◆ **Teks Bacaan**
Wewenang notaris yang akan ditentukan kemudian,
merupakan wewenang yang akan muncul dan akan ditentukan
berdasarkan peraturan perundang – undangan. Dalam kaitan ini
perlu diberikan batasan perundang – undangan dapat dilihat dalam
Pasal 1 angka 2 Undang – Undang Nomor 5 Tahun 1986 tentang
Peradilan Tata Usaha Negara, bahwa, : yang dimaksud dengan
peraturan perundang – undangan ialah semua peraturan yang bersifat
mengikat secara umum yang dikeluarakn oleh Badan Perwakilan
Rakyat bersama Pemerintah baik di tingkat pusat maupun di tingkat
daerah, serta semua keputusan badan atau pejabat tata usaha Negara,
baik di tingkat pusat maupun di tingkat daerah, yang juga bersifat
mengikat secara umum.
50
Dalam pasal 1 angka 2 Undang – Undang Nomor 10 Tahun
2004 tentang pembentukan peraturan perundang – undangan, bahwa
: Peraturan perundang – undangan adalah peraturan tertulis yang
dibentuk oleh lembaga Negara atau pejabat yang berwenang dan
mengikat secara umum.

◆ **Segmen Data**
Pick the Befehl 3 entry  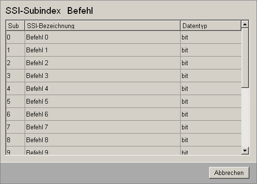(124, 76)
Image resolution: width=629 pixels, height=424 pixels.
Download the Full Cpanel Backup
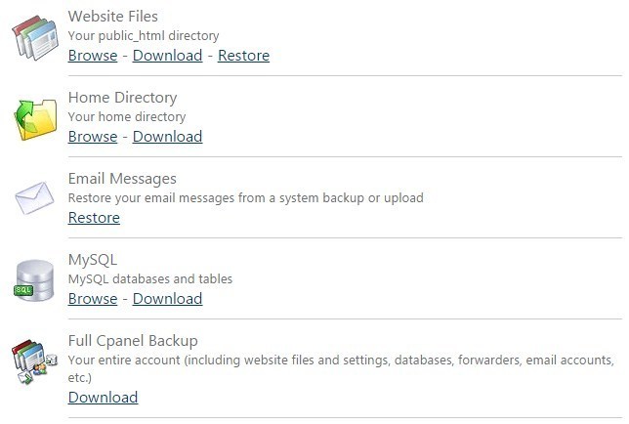click(x=104, y=397)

◆ **Soal Latihan**
1. Tentukan apakah setiap pernyataan berikut sesuai dengan teks tentang wewenang notaris. Jawab ya atau tidak, lalu kutip kata-kata teks yang menjadi penentunya.
(a) Batasan dalam Undang – Undang Nomor 5 Tahun 1986 juga mencakup keputusan badan atau pejabat tata usaha negara di tingkat daerah.
(b) Menurut Undang – Undang Nomor 10 Tahun 2004, peraturan perundang-undangan dapat berupa peraturan tidak tertulis.
(c) Undang – Undang Nomor 10 Tahun 2004 mengatur Peradilan Tata Usaha Negara.
2. Jawab pertanyaan berikut berdasarkan teks tentang wewenang notaris.
(a) Pasal dan angka berapa dalam Undang – Undang Nomor 5 Tahun 1986 yang memuat batasan peraturan perundang-undangan?
(b) Menurut undang-undang tahun 1986 itu, siapa yang mengeluarkan peraturan yang bersifat mengikat secara umum?
(c) Menurut Undang – Undang Nomor 10 Tahun 2004, oleh siapa peraturan tertulis itu dibentuk?
3. Tulislah lanjutan teks tentang wewenang notaris, dimulai setelah kalimat terakhirnya.

◆ **Daftar Jawaban**
1.
(a) Ya: "serta semua keputusan badan atau pejabat tata usaha Negara, baik di tingkat pusat maupun di tingkat daerah, yang juga bersifat mengikat secara umum"
(b) Tidak: "Peraturan perundang – undangan adalah peraturan tertulis"
(c) Tidak: "Undang – Undang Nomor 10 Tahun 2004 tentang pembentukan peraturan perundang – undangan"

2.
(a) Pasal 1 angka 2.
(b) Badan Perwakilan Rakyat bersama Pemerintah, baik di tingkat pusat maupun di tingkat daerah.
(c) Oleh lembaga negara atau pejabat yang berwenang.

3.
Berdasarkan uraian di atas, bahwa kewenagan notaris yang
akan ditentukan kemudian tersebut dalam peraturan perundang –
undangan yang dibentuk oleh lembaga Negara (Pemerintah bersama
– sama Dewan Perwakilan Rakyat) atau Pejabat Negara yang
berwenang dan mengikat secara umum, dengan batasan seperti ini,
maka peraturan perundang – undangan yang dimaksud harus dalam
bentuk undang – undang ( bukan dibawah undang – undang).
3. Kewajiban Notaris
Kewajiban notaris merupakan sesuatu yang wajib dilakukan oleh
notaris, yang jika tidak dilakukan atau dilanggar, maka atas pelanggaran
tersebut akan dikenakan sanksi terhadap kewajiban notaris.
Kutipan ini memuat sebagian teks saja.